That's the one. Let's have the rope.'
Smith eased his legs into a double bowline, wriggled over the window-sill and cautiously lowered himself to the full extent of his arms while Schaffer, standing by the window with the rope belayed round one of the stanchions of the shelving, took the strain. Smith released his grip on the sill and was lowered jerkily by Schaffer till he was about ten or twelve feet down. Then, using a free hand and both feet to fend himself off from the wall he began to swing himself in a pendulum arc across the face of the castle, an assist from Schaffer up above adding momentum to his swing. On the fifth swing the fingers of his left hand hooked round the lead cable and wire. As Schaffer eased off tension on the rope Smith got both hands round the cable and quickly climbed up the few feet to the window above. He was almost certain that the lead cable he had in his hands was the telephone outlet, but only almost: he had no desire to slice the blade of his knife through high-powered electricity supply lines.
He hitched a wary eye over the window-sill, saw that the telephone operator, his back almost directly to him, was talking animatedly on the phone, lifted himself another six indies, observed a cable of what appeared to be exactly similar dimensions to the one he was holding running along the skirting-board to some point behind the exchange and then not reappearing again. He lowered himself a couple of feet, grasped cable and wire firmly with his left hand, inserted the point of his knife between cable and wire a few inches below that and started sawing. A dozen powerful saw-cuts and he was through.
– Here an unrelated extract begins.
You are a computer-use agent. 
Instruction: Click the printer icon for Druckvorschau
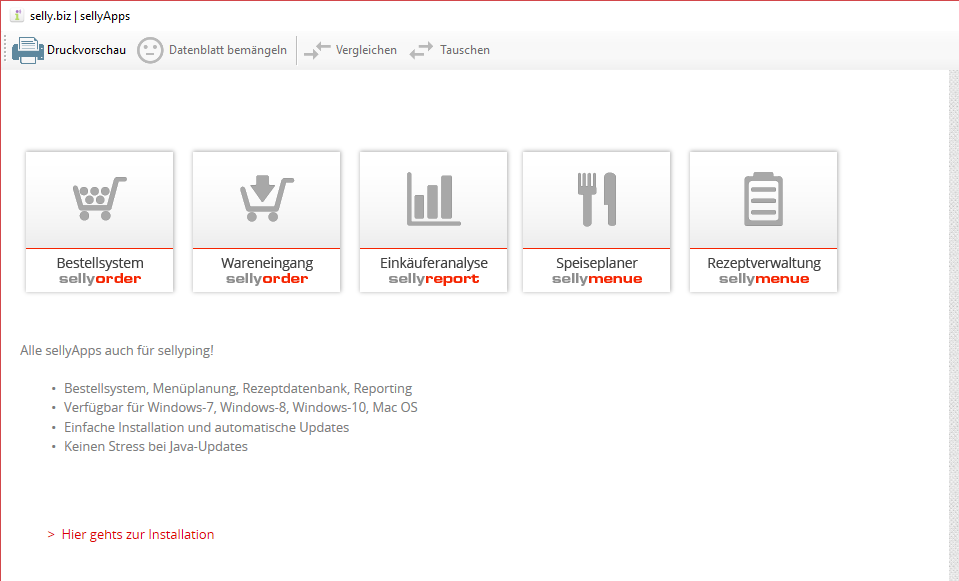[28, 50]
Mary glanced at her watch for the tenth time in less than as many minutes, stubbed out the half-cigarette she'd been nervously smoking, rose from her chair, opened her hand-bag, checked that the safety catch of the Mauser inside was in the off position, closed the bag and crossed the room. She had just turned the handle and begun to open the door when knuckles rapped on the outside. She hesitated, glanced at the bag in her hand and looked round almost wildly to see where she could dispose of it. But it was too late to dispose of any-. thing. The door opened and a cheerfully smiling von Brauchitsch stood framed in the doorway.
'Ah, Fraulein!' He glanced at the bag and smiled again. 'Lucky me! Just in time to escort you wherever you're going.'
To escort me -- ' She broke off and smiled. 'My business is of no consequence. It can wait. You wanted to see me, Captain?'
'Naturally.'
'What about?'
'What about, she says! About nothing, that's what. Unless you call yourself nothing. Just to see you. Is that a crime? The prettiest girl we've seen -- ' He smiled again, this man who was always smiling, and took her arm. 'Come, a little Bavarian hospitality. Coffee. We have an armoury that's been converted into the finest Kaffeestabe -- '
'But -- but my duties?' Mary said uncertainly. 'I must see the Colonel's secretary -- '
'That one! Let her wait!' There was a marked lack of cordiality in von Brauchitsch's voice. 'You and I have a lot to talk about.'
'Dusseldorf.'
'Dusseldorf?'
'Of course! That's my home town, too.'
'Your home town, too!' She smiled again and gave his arm the briefest of squeezes. 'How small a world. That will be nice.'
She wondered vaguely, as she walked along, how one could smile and smile and, inside, feel as chilled as the tomb.
For the second time in fifteen minutes Smith and Schaffer stopped at the doorway outside the gold room's minstrels' gallery, switched out the passage light, paused, listened, then passed silently inside. This time, however, Smith reached through the crack of the almost closed door and switched the light back on again. He did not expect to be using that door again, that night or any other night, and he had no wish to raise any eyebrows, however millimetric the raising: survival was a matter of the infinitely careful consideration of all possible dangers, no matter how remote that possibility might at times appear.
This time, Smith and Schaffer did not remain at the back of the minstrels' gallery. They moved slowly to the front, till they had come to the head of the broad flight of stairs leading down to the floor of the gold room and then sat down on the front oaken benches, one on each side of the gallery's passageway. They were still shrouded in deep gloom, completely invisible from below.